Bruce, in his own words: “(In Brisbane) it’s actually OK (to be gay). When I was growing up it was very different. That was back in the eighties, and then there were laws about being gay. You couldn’t be served alcohol in pubs, and those sorts of things, so it was a very different sort of situation to what it is now. It’s a lot more open and accepting and things like that. Everyone here knows we’re gay and it’s no issue. We even have people from the local Evangelical society come and visit us and they know about us and it has never been an issue. It’s just a sign of the times, it’s all changing.
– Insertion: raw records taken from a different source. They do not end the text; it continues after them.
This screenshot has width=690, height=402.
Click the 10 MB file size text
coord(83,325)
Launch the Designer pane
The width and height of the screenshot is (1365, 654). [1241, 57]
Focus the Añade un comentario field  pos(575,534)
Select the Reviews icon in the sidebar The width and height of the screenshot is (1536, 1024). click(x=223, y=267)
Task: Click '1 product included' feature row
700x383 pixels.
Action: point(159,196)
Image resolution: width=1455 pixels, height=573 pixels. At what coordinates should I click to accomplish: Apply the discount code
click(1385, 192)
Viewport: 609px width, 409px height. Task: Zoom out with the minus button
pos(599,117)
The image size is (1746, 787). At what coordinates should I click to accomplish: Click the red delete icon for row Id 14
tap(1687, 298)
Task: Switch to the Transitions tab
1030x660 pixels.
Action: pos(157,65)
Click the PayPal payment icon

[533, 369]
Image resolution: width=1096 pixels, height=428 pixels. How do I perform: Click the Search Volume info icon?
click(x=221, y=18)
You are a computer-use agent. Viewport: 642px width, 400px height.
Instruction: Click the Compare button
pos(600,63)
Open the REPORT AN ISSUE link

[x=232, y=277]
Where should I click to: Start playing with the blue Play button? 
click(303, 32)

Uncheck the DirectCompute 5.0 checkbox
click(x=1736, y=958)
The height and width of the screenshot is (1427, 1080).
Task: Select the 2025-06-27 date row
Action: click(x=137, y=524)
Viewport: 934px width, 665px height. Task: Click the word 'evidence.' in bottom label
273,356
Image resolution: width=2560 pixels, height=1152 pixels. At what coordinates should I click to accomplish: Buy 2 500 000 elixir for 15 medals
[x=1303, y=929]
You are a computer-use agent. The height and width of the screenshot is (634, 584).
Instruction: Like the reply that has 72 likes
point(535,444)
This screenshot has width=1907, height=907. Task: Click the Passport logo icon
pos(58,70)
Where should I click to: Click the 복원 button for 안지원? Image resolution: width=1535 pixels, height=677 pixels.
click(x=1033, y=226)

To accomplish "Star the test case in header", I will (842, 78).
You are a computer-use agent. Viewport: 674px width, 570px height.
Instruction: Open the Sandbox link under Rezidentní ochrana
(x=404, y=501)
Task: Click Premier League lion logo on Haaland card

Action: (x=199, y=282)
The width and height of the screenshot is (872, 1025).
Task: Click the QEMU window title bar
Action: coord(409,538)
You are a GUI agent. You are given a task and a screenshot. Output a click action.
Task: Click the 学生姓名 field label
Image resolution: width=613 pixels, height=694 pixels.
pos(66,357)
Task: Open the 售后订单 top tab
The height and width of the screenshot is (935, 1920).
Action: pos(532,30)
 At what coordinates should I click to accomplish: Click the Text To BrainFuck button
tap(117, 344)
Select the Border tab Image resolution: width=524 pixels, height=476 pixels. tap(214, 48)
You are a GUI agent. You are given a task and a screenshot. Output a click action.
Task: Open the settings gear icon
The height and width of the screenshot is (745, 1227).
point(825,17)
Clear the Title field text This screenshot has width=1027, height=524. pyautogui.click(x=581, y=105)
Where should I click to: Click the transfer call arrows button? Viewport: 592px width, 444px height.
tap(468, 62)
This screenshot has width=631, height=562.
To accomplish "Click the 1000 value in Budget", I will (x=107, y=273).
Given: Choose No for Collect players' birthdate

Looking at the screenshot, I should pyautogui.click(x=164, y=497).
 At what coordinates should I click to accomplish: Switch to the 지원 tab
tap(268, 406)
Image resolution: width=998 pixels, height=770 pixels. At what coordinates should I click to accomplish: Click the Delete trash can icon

I grew up near here, it was all very closeted then too. You certainly didn’t come out easily. I think the only place in Australia where you could have comfortably come out and be open about your sexuality was maybe Sydney or Melbourne. Really even in Brisbane, you had cliques and circles that you mixed with and you were completely out in that group, but generally it wasn’t something that was embraced openly. The government didn’t do it, the media didn’t do it. I think the big thing that changed everything was the AIDS epidemic, and that just put a real focus on gay people and the struggles–besides HIV and everything else–that they go through.
When (the epidemic) first started, I was about fourteen or fifteen. I lost a couple of people that I knew, but not a lot. I wasn’t really involved into the scene at that stage and it didn’t really hit (Australia) as much as it did in the States or the UK. Certainly there was a lot of people who didn’t survive the AIDS epidemic in Melbourne or Sydney. But growing up here in Brisbane, it wasn’t as obvious. And the government, to their credit, did a really good job identifying that there was an issue and telling people what we needed to do to try and avoid it.
(Costas and I) have been together fifteen years now. We met on a chat line on a Wednesday, and then (he) already had a ticket to come to Brighton where we were living in the UK and we caught up on a Sunday, and then (he) moved in two weeks later. So we’ve been together ever since.
I think the option of marriage is important. (In Australia, we) have civil registration in a couple states but it doesn’t have any legal withholding or anything like. I think whether you call it marriage or civil union, I think the ability to have that is important for gay people, because otherwise it just makes you feel like you’re not the same as other couples. And I’m not suggesting that marriage is the end all be all, I don’t think you have to be married, but I think you should have the option if you want to.”